Nine hundred and forty four (944) BA degrees where held by black Bermudian female, 718 by black Bermudian males, 586 by white Bermudian males and 447 by white Bermudian females in 2000.

On what page in the 2000 Census of Population and Housing does this information exist?  The only information available for Bermudians by race and education level suggests University level education (a degree), not a ‘BA’.  Some of us busted our butts for Bachelor’s of Engineering Science, not Bachelor’s of Arts, a little recognition would be appreciated.

Anyway, the numbers suggested for a ‘university’ education place black Bermudians at 1752 for black males and 1541 for white males.  As for females, they’re pegged at 2697 for black and 1570 for white.  All this can be found on page 130 of the 2000 Census of Population and Housing.  Where the above numbers from BNN came from is unknown.
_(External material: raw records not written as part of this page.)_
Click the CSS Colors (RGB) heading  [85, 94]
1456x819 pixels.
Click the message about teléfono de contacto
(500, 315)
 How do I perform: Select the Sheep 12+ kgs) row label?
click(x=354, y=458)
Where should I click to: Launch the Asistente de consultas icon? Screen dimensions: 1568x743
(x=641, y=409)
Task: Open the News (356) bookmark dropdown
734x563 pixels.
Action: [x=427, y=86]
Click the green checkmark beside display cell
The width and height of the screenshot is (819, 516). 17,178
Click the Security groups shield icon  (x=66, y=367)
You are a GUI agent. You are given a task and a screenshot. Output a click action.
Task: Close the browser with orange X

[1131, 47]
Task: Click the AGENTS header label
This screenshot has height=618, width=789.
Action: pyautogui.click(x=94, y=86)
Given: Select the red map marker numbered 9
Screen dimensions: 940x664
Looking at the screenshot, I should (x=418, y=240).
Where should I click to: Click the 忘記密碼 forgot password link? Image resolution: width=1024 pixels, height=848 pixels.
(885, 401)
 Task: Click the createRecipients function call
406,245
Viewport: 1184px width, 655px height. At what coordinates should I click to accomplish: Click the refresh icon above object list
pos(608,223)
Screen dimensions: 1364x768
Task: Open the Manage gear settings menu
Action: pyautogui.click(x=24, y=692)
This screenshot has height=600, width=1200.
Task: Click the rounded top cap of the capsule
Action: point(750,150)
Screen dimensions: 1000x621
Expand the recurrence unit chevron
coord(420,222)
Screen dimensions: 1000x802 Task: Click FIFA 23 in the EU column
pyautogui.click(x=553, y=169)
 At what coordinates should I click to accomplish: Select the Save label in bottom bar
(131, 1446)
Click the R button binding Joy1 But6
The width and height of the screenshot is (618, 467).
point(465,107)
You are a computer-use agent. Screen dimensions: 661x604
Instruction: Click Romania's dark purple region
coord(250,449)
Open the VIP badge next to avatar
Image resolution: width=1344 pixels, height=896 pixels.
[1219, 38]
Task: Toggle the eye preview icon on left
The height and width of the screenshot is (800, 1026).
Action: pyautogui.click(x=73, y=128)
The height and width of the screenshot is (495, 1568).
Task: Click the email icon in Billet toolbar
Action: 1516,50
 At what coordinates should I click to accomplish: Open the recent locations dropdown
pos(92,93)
Then they quote a mysterious government press release (we know how we feel about those) that apparently was only released to BNN as it hasn’t been published on the government website.  The report is suggested to have stated:

“It has long been an erroneous perception that blacks in Bermuda did not possess the same educational qualifications as whites. That perception was used to explain the apparent lack of progress of blacks into senior and executive managerial positions in the workplace.”

Again, a BA is not the same as a BESc.  Let’s be certain what we’re talking about here.

Statistics for Masters Degree follow a similar pattern, with 479 held by black women, 201 by black men, 108 by white women and 105 by white men.

Right, but this is only masters degrees and your comparing numbers provided today with ones from the 2000 census.  How about a little consistency?   While you’re at it, how about breakdowns of doctorates, bachelors and even types of bachelors.  It then goes to use this as a basis of comparing median incomes which is completely uncorrelated.

There is, however, a significant difference between the races regarding  education and income.

The press release said: “What is evident from the chart is that at either level of education, the white and other race employees recorded the higher level of median monthly income than black employees with the same level of education.  At the college degree level, white and other employees took home a median monthly wage of $4,111 while black employees reported a take-home wage of $2,964.

First, how do we jump from quoting a statistic for Master’s Degrees to one for college degree’s?  Are we comparing college (Associate’s) degree’s to university (bachelors) or college to college?  Is this comparing black vs. white Bermudians or blacks vs. whites overall.   This mistake has been made in the past so it’d be helpful to know we’re comparing apples to apples here.

“Ironically, the chart also demonstrates that white employees with no formal certificates were earning a higher median income than black college degree holders at $3,147.  Black employees with no formal certificate made a median monthly income of $2,333.”

Could this press release be forwarded to the general public please, perhaps with supporting statistics?  It’d be great to know where these median incomes by degree level are calculated.  Again, black vs. white alone isn’t helpful, we need to know if this is Bermudian only or encompassing all workers with the reasoning being that if the median incomes for Bermudians overall at the degree level (specific type of degree that is) are lower than non-Bermudians regardless of whether race is considered could point to a much larger problem beyond simply race.

Finally, the article uses these discrepancies as justifications for the Racial Equity Law.

The proposed Workforce Equity Legislation would make employers accountable for establishing work equity plans in an effort to address systemic discrimination.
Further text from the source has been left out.